NEWSBYTE Facebook is buying artificial intelligence startup Bloomsbury AI in a bid to combat fake news, according to a report by TechCrunch.
The social network will acquire the London-based company in a stock and cash deal worth a reported $30 million (£23 million).
Bloomsbury AI develops natural language processing (NLP) capabilities, alongside an artificial intelligence technology called Cape, which reads documents and answers questions on the content – similar in some ways to the Debater system that IBM demonstrated last month.
According to Bloomsbury AI, the aim of the AI is to be “able to answer any question that requires reading better than a human”.
Sources said that Facebook plans to use this technology, and the Bloomsbury AI team, to combat fake news as well as content that may be defamatory, illegal, or otherwise problematic.
Among the investors in Bloomsbury AI are VC firm Fly Ventures, Seedcamp, IQ Capital, UCL Technology Fund, and the UK taxpayer-backed London Co-Investment fund.
It is also an alumnus of Entrepreneur First, a London-based company builder that invests in tech startups. William Tunstall-Pedoe, an AI expert who helped develop Amazon’s Alexa, is an angel investor in the company.
AI ‘acqui-hire’
The report suggests that the acquisition is as much an ‘acqui-hire’ – where Facebook gets its hands on the company’s talent – as as a technology deal.
The Bloomsbury AI team will be put to work on developing systems to identify fake news and help moderate the reams of content published by Facebook’s one billion active users daily.
Of particular interest is Bloomsbury AI’s CTO and head of research, Sebastian Riedel, an acknowledged expert in natural language processing and a professor at University College London. Riedel also co-founded Factmata, a UK startup that develops tools specifically to help companies fight fake news.
Facebook has indicated that it plans further UK acquisitions.
Internet of Business says
Despite Bloomsbury AI being snapped up by an acquisitive US corporation, the deal can be seen as another thumbs-up for the UK’s AI industry.

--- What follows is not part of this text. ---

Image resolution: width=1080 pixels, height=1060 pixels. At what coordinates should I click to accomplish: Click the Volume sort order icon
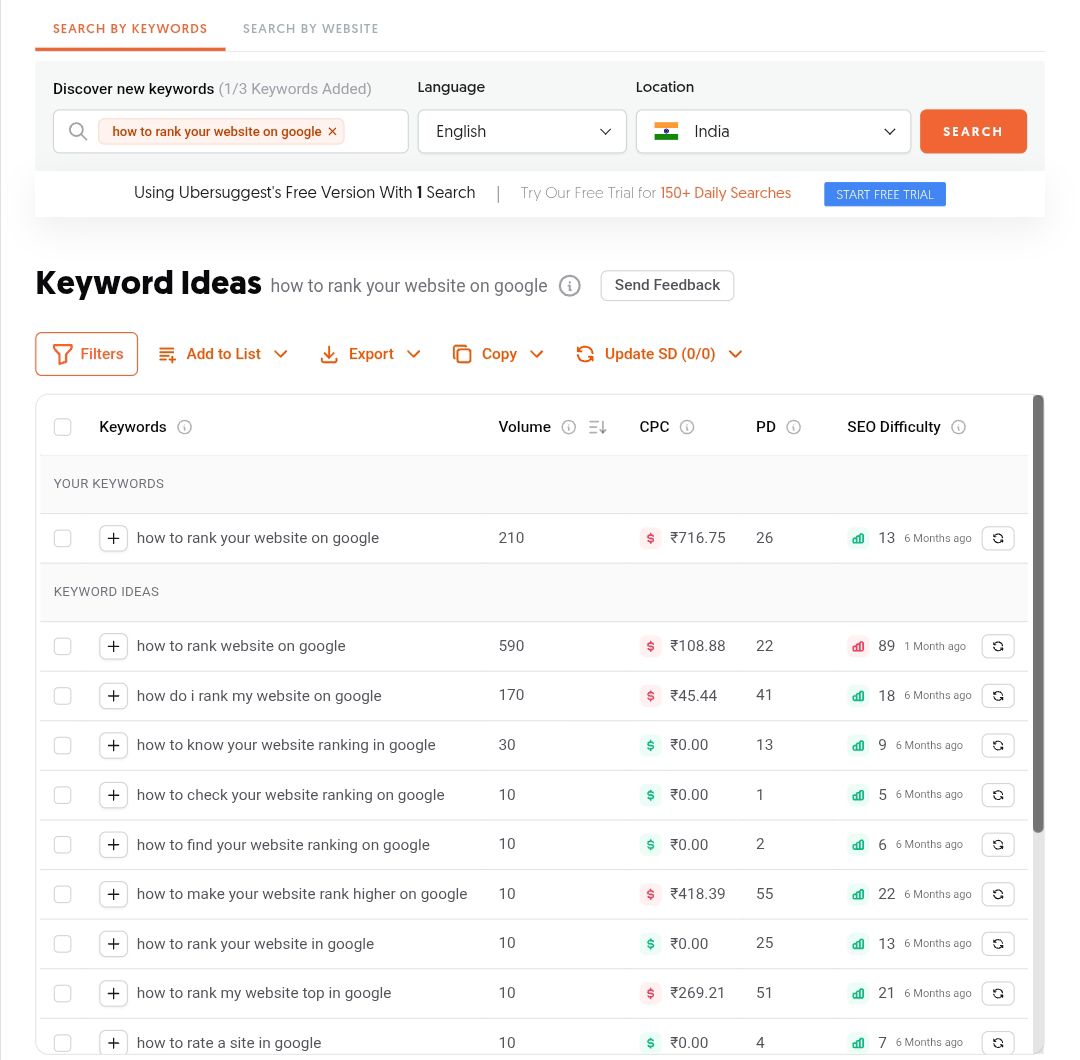click(x=598, y=427)
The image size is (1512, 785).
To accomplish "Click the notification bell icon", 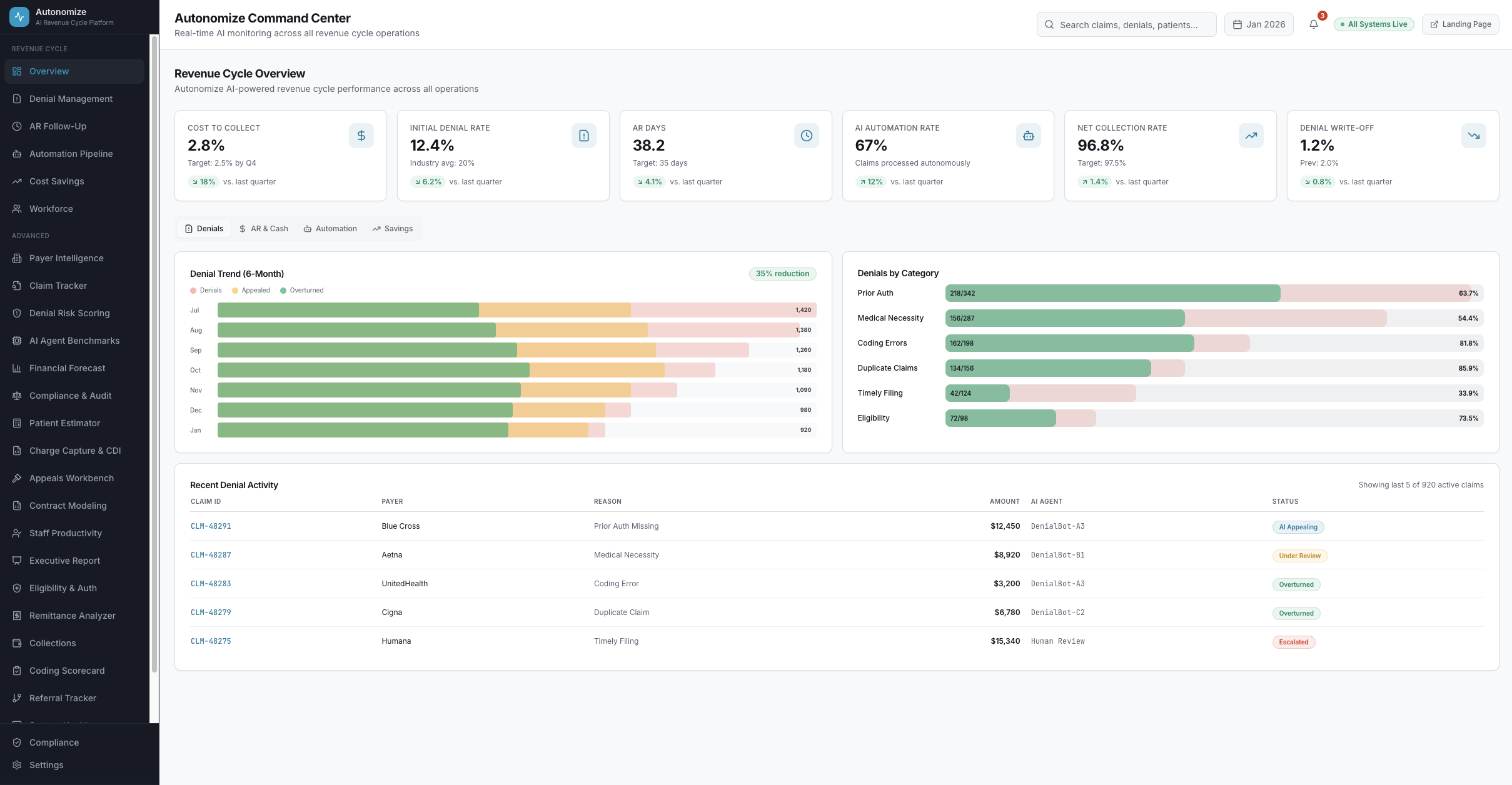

In 2018, the British government has launched the new Office for AI and a £1 billion Sector Deal for the technology, among other initiatives in this area, while Mayor of London Sadiq Khan has pursued a policy of positioning London as Europe’s capital of artificial intelligence.
In 2014, Google acquired machine learning company DeepMind and Samsung has recently opened an AI research centre in Cambridge.
It’s inevitable that the next few years will see enormous competition for the best AI and machine learning startups, and further consolidation in the market. So the challenge for the UK now is whether it can hothouse its own technology giants independently, and not see all of them sold onto cash-rich US corporations.